Но, в целом, на удивление обошлось без травм, а у Хазарова, судя по прыти, и того меньше. Хотя, он же полностью одет, это меня в развратное платье, вообще ничего не скрывающее и никак не защищающее, нарядили…
Пока я лихорадочно пытаюсь провести поверхностную диагностику организма, Хазаров начинает действовать.
Встает, рывком поднимает меня.
Слушаюсь, наступаю на ногу и тут же со стоном валюсь на Хазарова. Растяжение ощущается остро, простреливает болью.
— Что? — спрашивает он, придерживая меня за талию и ощупывая, очень надеюсь, на предмет повреждений.
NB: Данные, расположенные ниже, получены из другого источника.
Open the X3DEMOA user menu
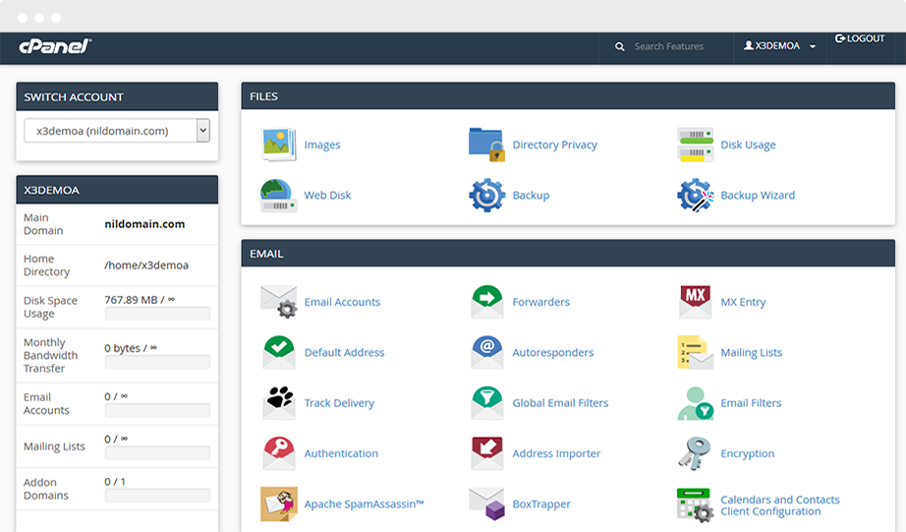The width and height of the screenshot is (906, 532). pyautogui.click(x=779, y=46)
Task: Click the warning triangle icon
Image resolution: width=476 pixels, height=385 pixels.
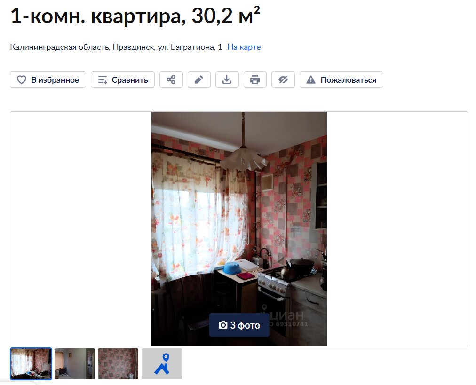Action: click(310, 80)
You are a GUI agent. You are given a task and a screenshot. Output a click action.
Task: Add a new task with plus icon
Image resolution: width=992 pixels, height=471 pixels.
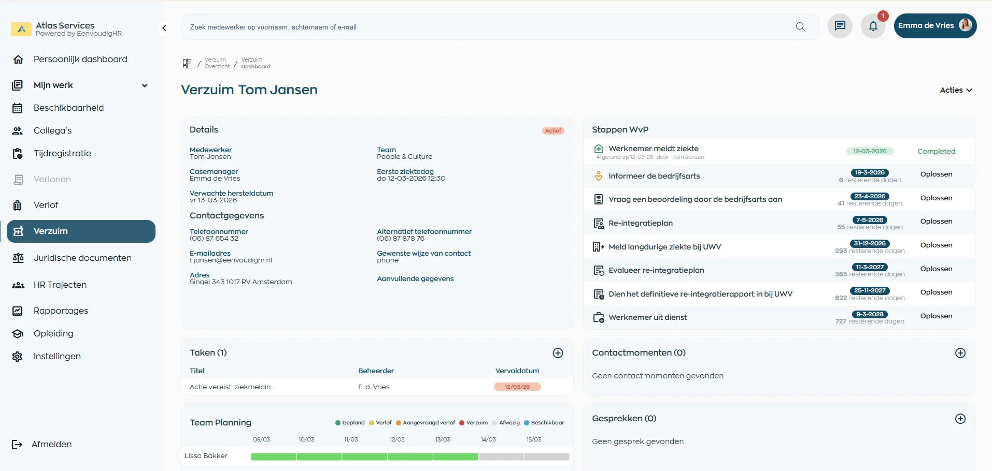(558, 353)
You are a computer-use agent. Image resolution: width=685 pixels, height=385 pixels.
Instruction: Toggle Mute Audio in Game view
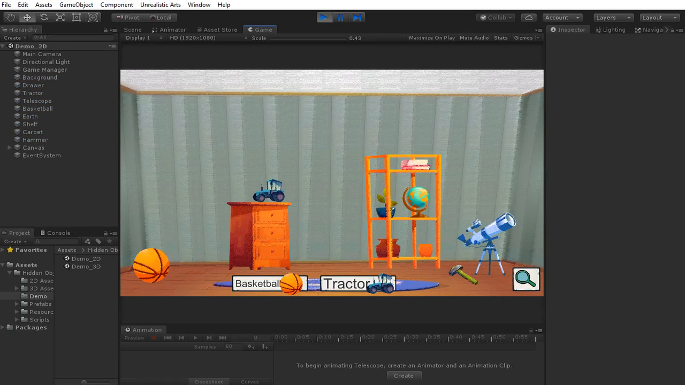coord(474,38)

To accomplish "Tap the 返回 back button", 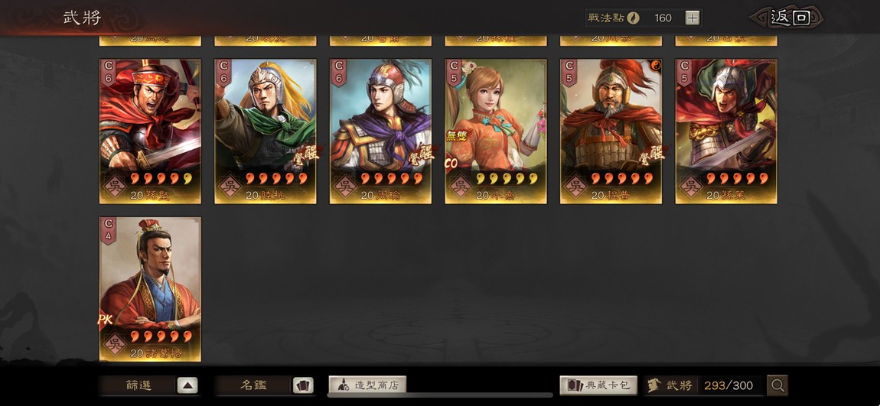I will click(790, 18).
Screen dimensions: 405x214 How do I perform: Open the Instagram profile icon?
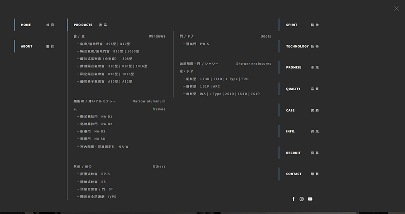coord(302,199)
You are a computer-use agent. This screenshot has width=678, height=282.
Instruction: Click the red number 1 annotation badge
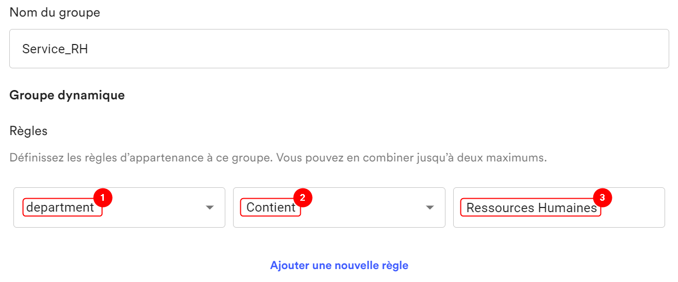[102, 197]
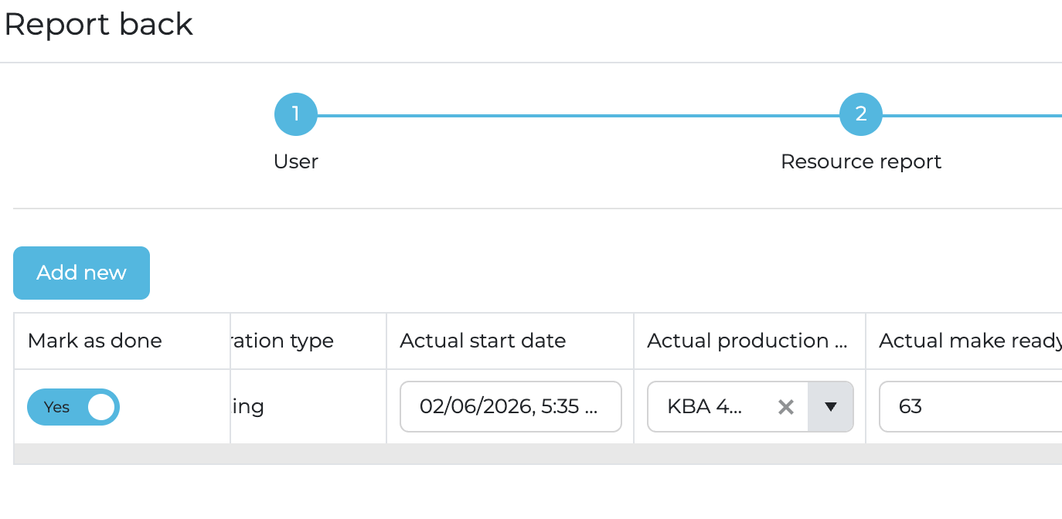
Task: Toggle the Mark as done switch
Action: click(x=73, y=407)
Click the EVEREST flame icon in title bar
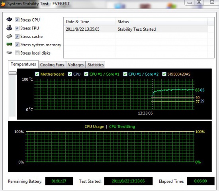The image size is (219, 191). click(x=3, y=4)
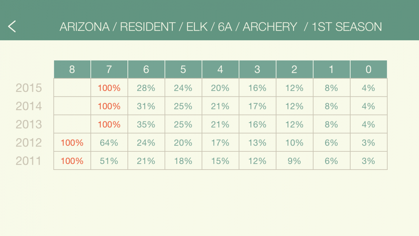The width and height of the screenshot is (419, 236).
Task: Select the 51% cell in 2011 row
Action: pyautogui.click(x=109, y=161)
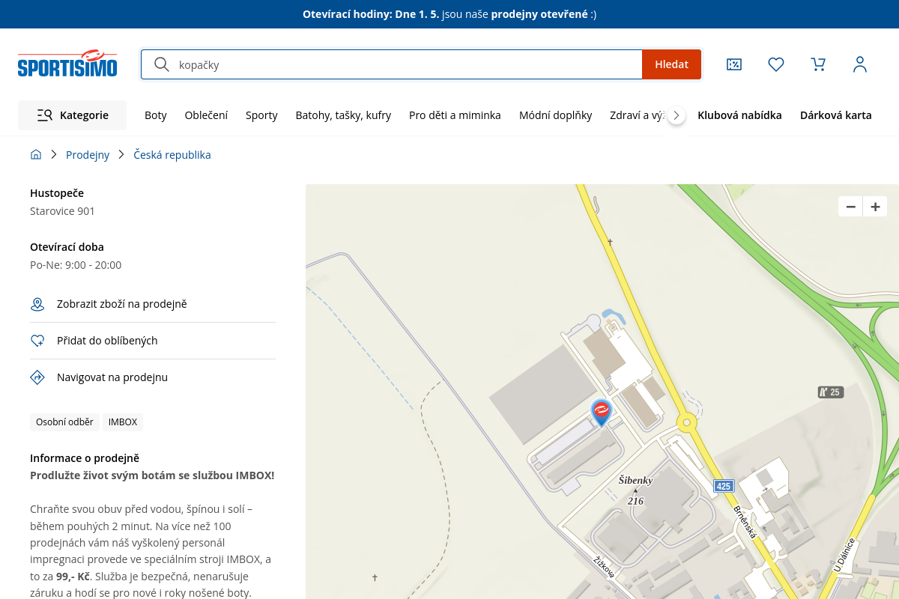Open the shopping cart

coord(818,64)
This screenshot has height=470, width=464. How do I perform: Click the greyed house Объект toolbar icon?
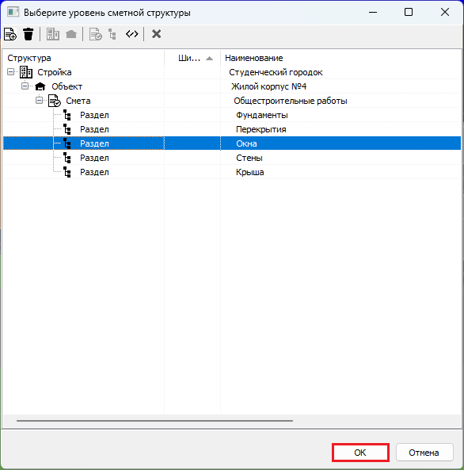click(x=71, y=34)
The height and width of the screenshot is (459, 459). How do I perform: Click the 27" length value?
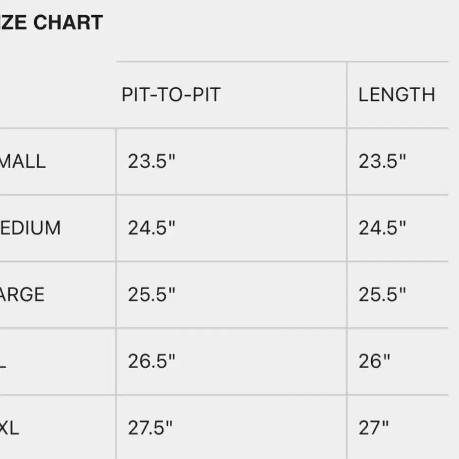coord(374,428)
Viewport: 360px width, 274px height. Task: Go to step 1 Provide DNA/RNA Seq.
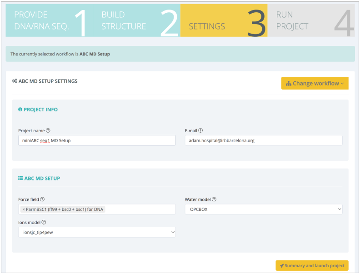pos(49,20)
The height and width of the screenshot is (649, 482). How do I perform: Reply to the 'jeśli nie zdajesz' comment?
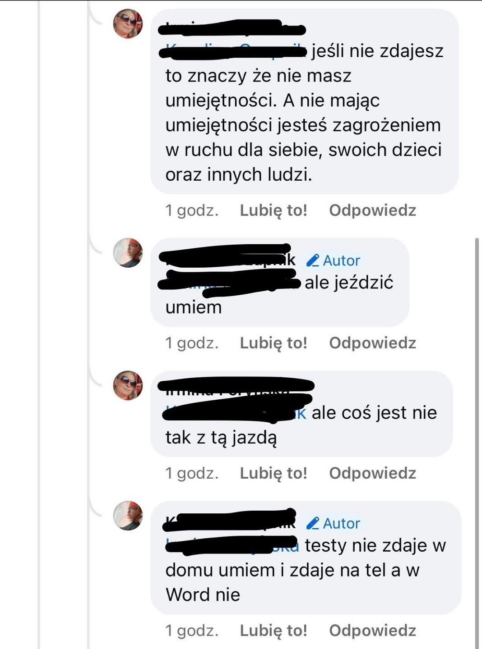(372, 210)
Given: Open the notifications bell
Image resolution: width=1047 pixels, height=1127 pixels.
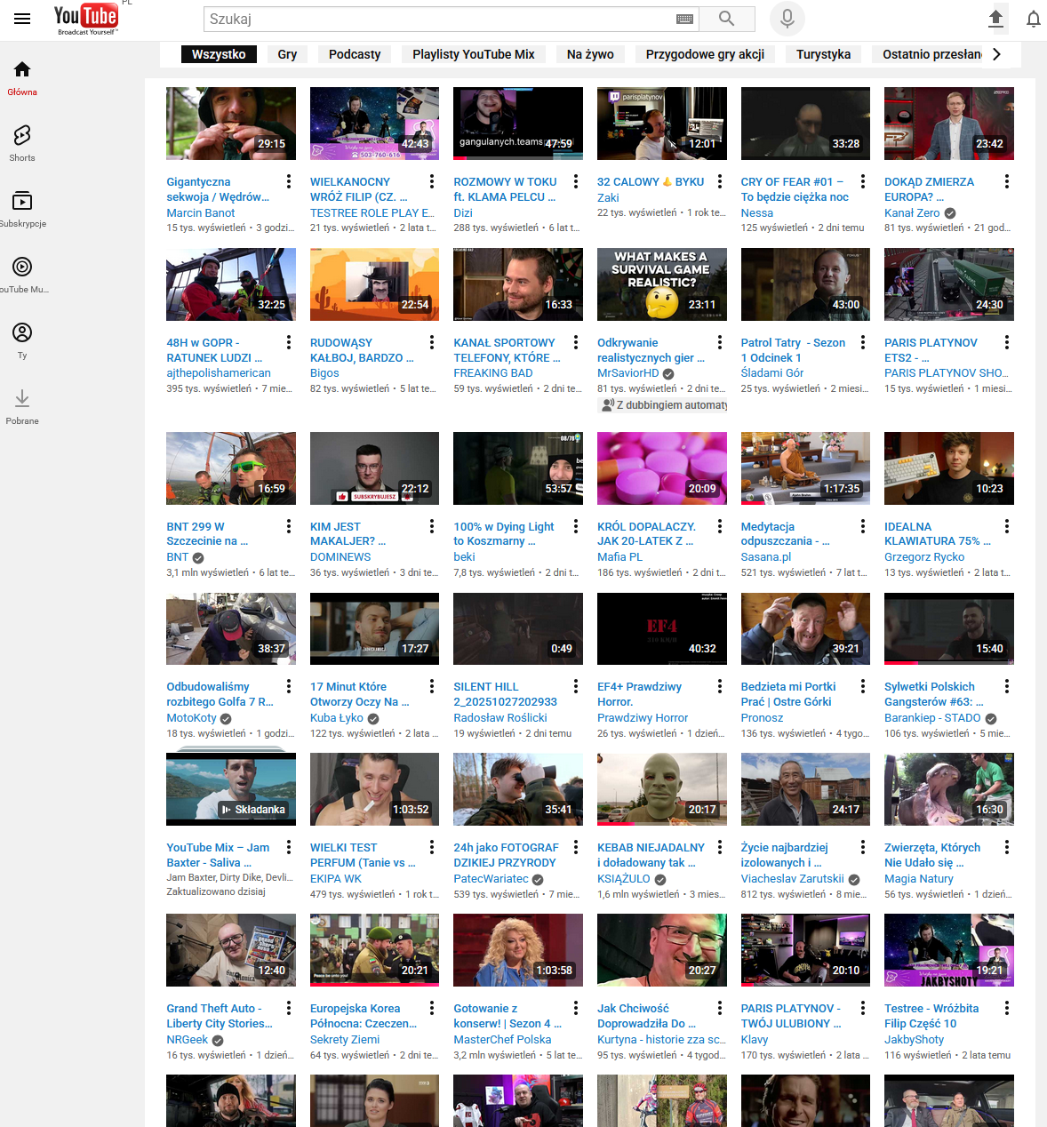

Конечно, только для этого, не больной же он совсем, чтоб в такой атмосфере просто лапать? Это я больная, что вообще такую мысль в голову допустила.
— Нога, — стискивая от боли зубы, говорю я, — растяжение.
— Идти можешь?
— Нет.
В следующее мгновение меня отработанным движением поднимают на руки.
И нет, я не пытаюсь дергаться и проявлять ненужный героизм. Объективно, нам надо побыстрее убраться от трассы, чтоб жертва Каза не была напрасной.
Я изо всех сил стараюсь не думать, что будет, когда те преследователи его догонят. Так же, как не думаю, что случилось с Аром.